▶ _EXTRACTED TEXT_:
Fratus ran into the bedroom and hit the infant on the side of his head while the mother looked on.

She later told authorities Fratus had hit Shawn "about as hard as he would hit me," as written in a footnote of the Supreme Jucidial Court decision upholding Fratus' conviction.

When she went back a few minutes later to check on the baby, she saw he wasn't breathing.

They called an ambulance and Fratus told the mother to say the infant had fallen off the bed. He did not accompany them to the hospital.

Instead, court documents state a neighbor saw Fratus running the other way.

Medical examiners later said the blunt force injury to the head that killed Shawn was not consistent with a fall.

Aside from the fatal head injury, the baby also had more than twenty bruises on his face and body that varied in age, with some up to three weeks old.

Although the boy's mother initially did not tell police that Fratus had struck Shawn, she eventually came clean after she started divorce proceedings against him in March 1980.

▶ _DATASET EXTRACT_:
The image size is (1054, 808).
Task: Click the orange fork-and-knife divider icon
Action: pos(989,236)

...

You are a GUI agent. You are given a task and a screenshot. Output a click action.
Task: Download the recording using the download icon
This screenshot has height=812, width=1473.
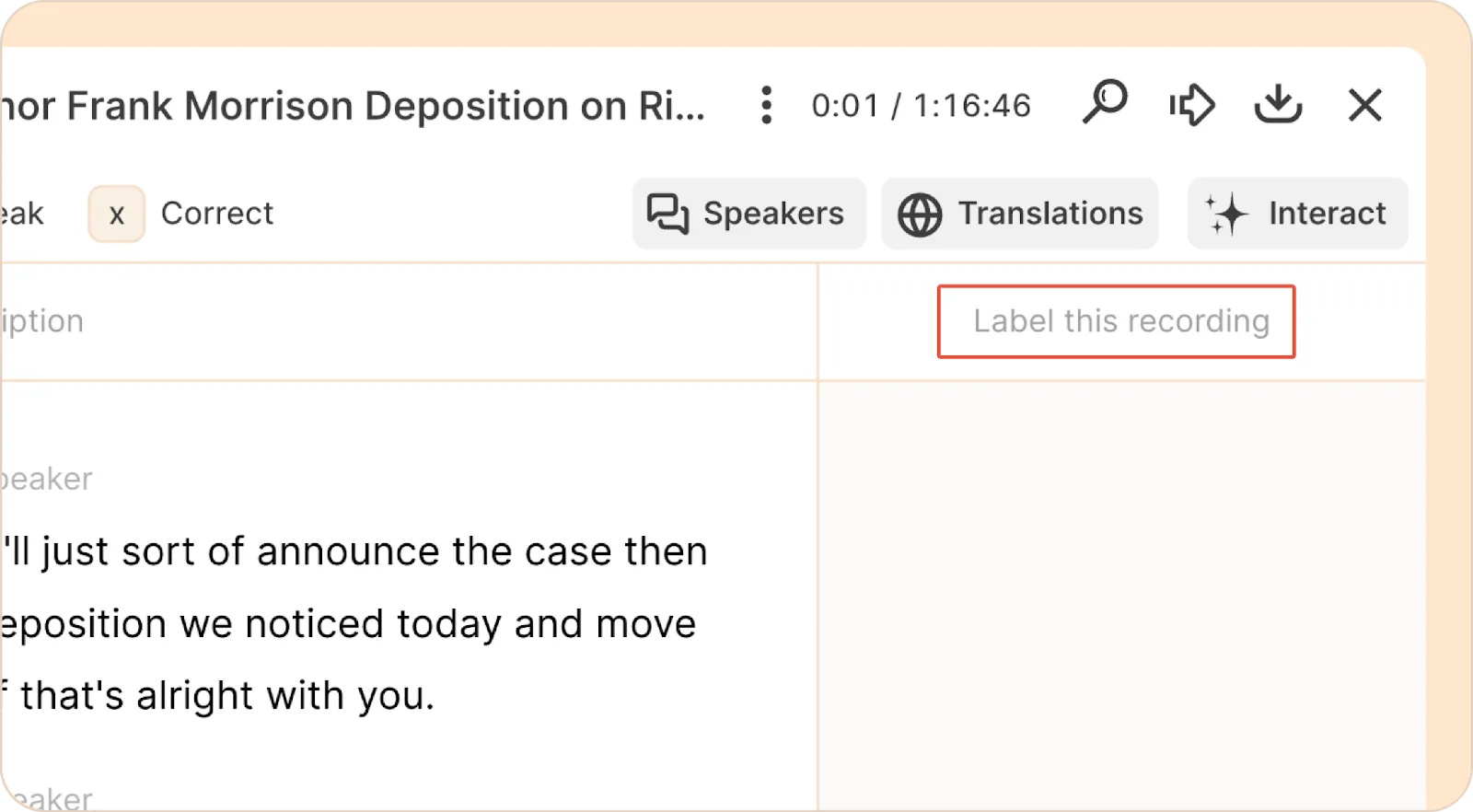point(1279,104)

---

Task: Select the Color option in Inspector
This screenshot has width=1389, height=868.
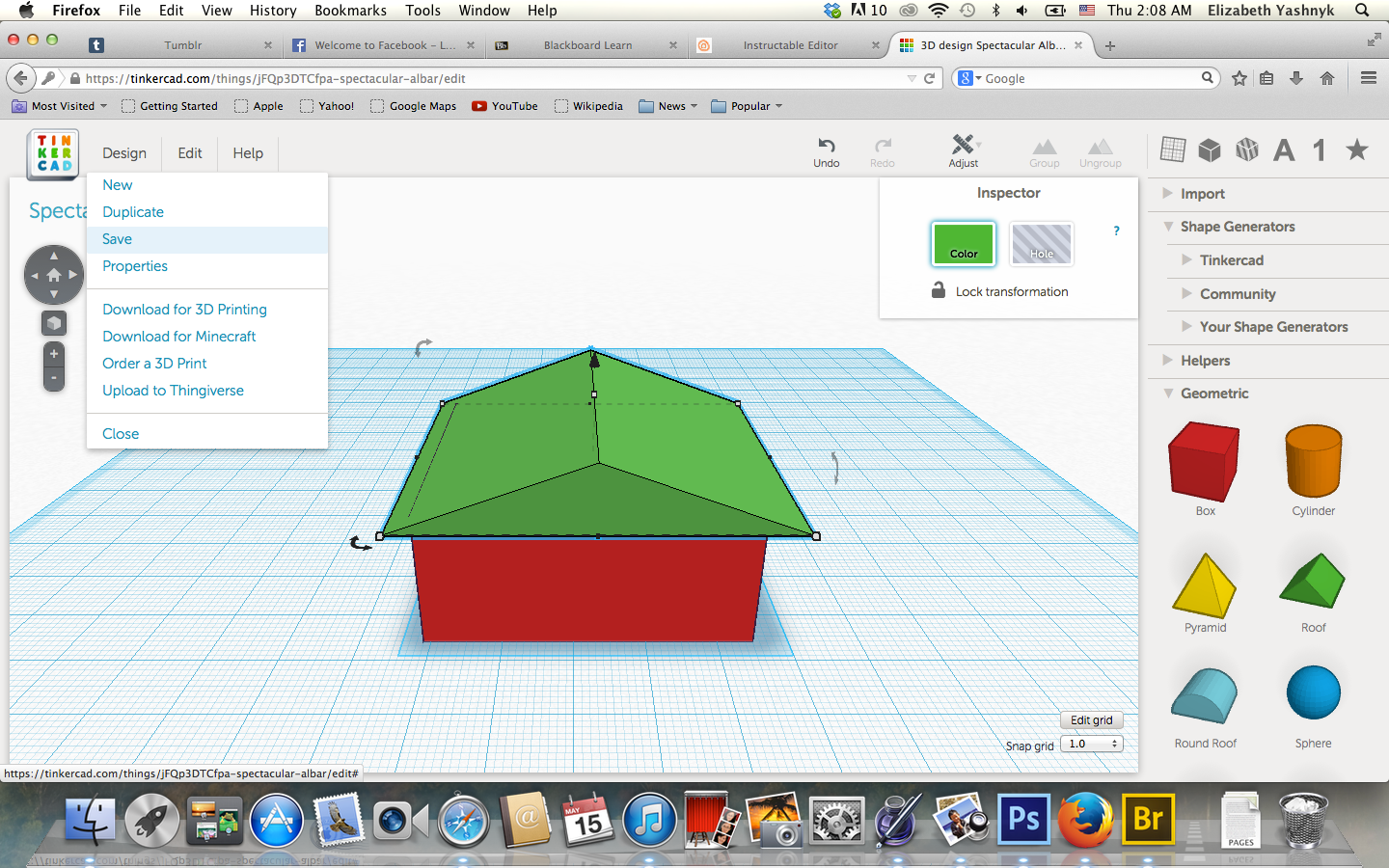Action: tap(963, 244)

▶ _PROBLEM SET_:
• 1. According to the court-case excerpt, when did the mother start divorce proceedings against Fratus?
• 2. From the court-case excerpt, pull out the passage starting with "Fratus ran into" and going on through "with a fall.".
• 3. Continue the court-case excerpt about the infant's death from the point where it stops.
The records have no connection to the court-case excerpt.

▶ _RESPONSES FOR EACH TASK_:
• 1. In March 1980.

• 2.
Fratus ran into the bedroom and hit the infant on the side of his head while the mother looked on.

She later told authorities Fratus had hit Shawn "about as hard as he would hit me," as written in a footnote of the Supreme Jucidial Court decision upholding Fratus' conviction.

When she went back a few minutes later to check on the baby, she saw he wasn't breathing.

They called an ambulance and Fratus told the mother to say the infant had fallen off the bed. He did not accompany them to the hospital.

Instead, court documents state a neighbor saw Fratus running the other way.

Medical examiners later said the blunt force injury to the head that killed Shawn was not consistent with a fall.

• 3.
Fratus was indicted and later convicted and sentenced to life in prison on second degree murder charges.

Since then, he has been denied parole six times, starting in 1995.

On Monday the parole board voted 4-2 to grant Fratus parole.

In its decision, board members noted that he has a low risk score on a tool designed to assess prisoners' likelihood of reoffending, adding that he has been sober for 42 years and has completed multiple rehabilitative programs while incarcerated.

 

He will spend six months in a lower security prison before his release on conditions including no contact with the victim's family, a curfew, electronic monitoring, and drug and alcohol testing.